Les laboratoires du CIRC ont poursuivi l’étude des mécanismes d’action d’EBV et de son interaction avec différents cofacteurs. De récents résultats montrent l’importance du tabagisme et de certains variants génétiques dans le développement du cancer rhinopharyngé. D’autres études ont montré une interaction possible entre l’EBV et l’aflatoxine, un agent cancérogène endémique dans les régions d’Afrique à forte incidence de lymphome de Burkitt (voir le chapitre « Cancérogènes dans l’environnement humain »). Le Groupe de travail chargé des évaluations pour le Volume 100 des Monographies du CIRC a considéré les preuves de cancérogénicité d’EBV suffisantes dans le cas de plusieurs tumeurs dont : le lymphome de Burkitt, le lymphome de Hodgkin, le lymphome non hodgkinien et le cancer du rhinopharynx. Par ailleurs, le CIRC avait conduit une étude en Tanzanie, à la fin des années 1970, pour élucider le rôle du paludisme comme cofacteur dans l’étiologie du lymphome de Burkitt. En 2012, le Groupe de travail chargé des évaluations pour le Volume 104 des Monographies du CIRC a classé le paludisme, dû à l’infection par Plasmodium falciparum (parasite présent dans les régions où le lymphome de Burkitt est fortement endémique) comme probablement cancérogène chez l’homme.

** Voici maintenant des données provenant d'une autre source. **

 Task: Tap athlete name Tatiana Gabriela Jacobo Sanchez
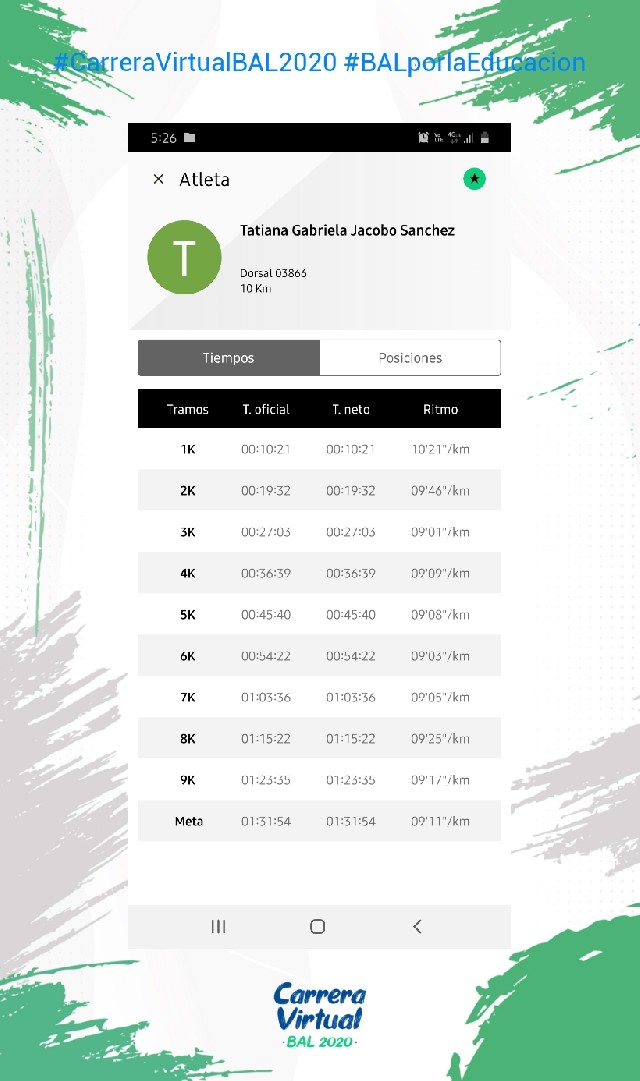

L’intérêt initial des chercheurs du CIRC pour l’EBV a également motivé des recherches sur le cancer du col de l’utérus, cancer le plus fréquent chez les femmes dans les pays en développement et qui s’imposait comme candidat de choix pour une origine infectieuse. Plusieurs études ont montré qu’il existait une relation entre le développement de ce cancer et le nombre de partenaires sexuels de la femme ou de son conjoint. En 1981, Richard Doll et Richard Peto écrivaient : « D’après les données actuelles, il est fort probable qu’un agent transmis lors des rapports sexuels, peut-être bien un virus, soit une des causes principales de la maladie ». Au CIRC, comme dans d’autres laboratoires, la recherche d’EBV dans le sérum des patientes et dans les cellules cancéreuses du col utérin s’avéra décevante. Il fallait étendre les recherches à d’autres agents infectieux, à commencer par les différents types de virus herpès sexuellement transmissibles.
La carte indique la forte variation mondiale de l’incidence du cancer du col utérin, en 2012. TSA : taux standardisé sur la structure d’âge de la population mondiale (nouveaux cas pour 100 000 femmes par an).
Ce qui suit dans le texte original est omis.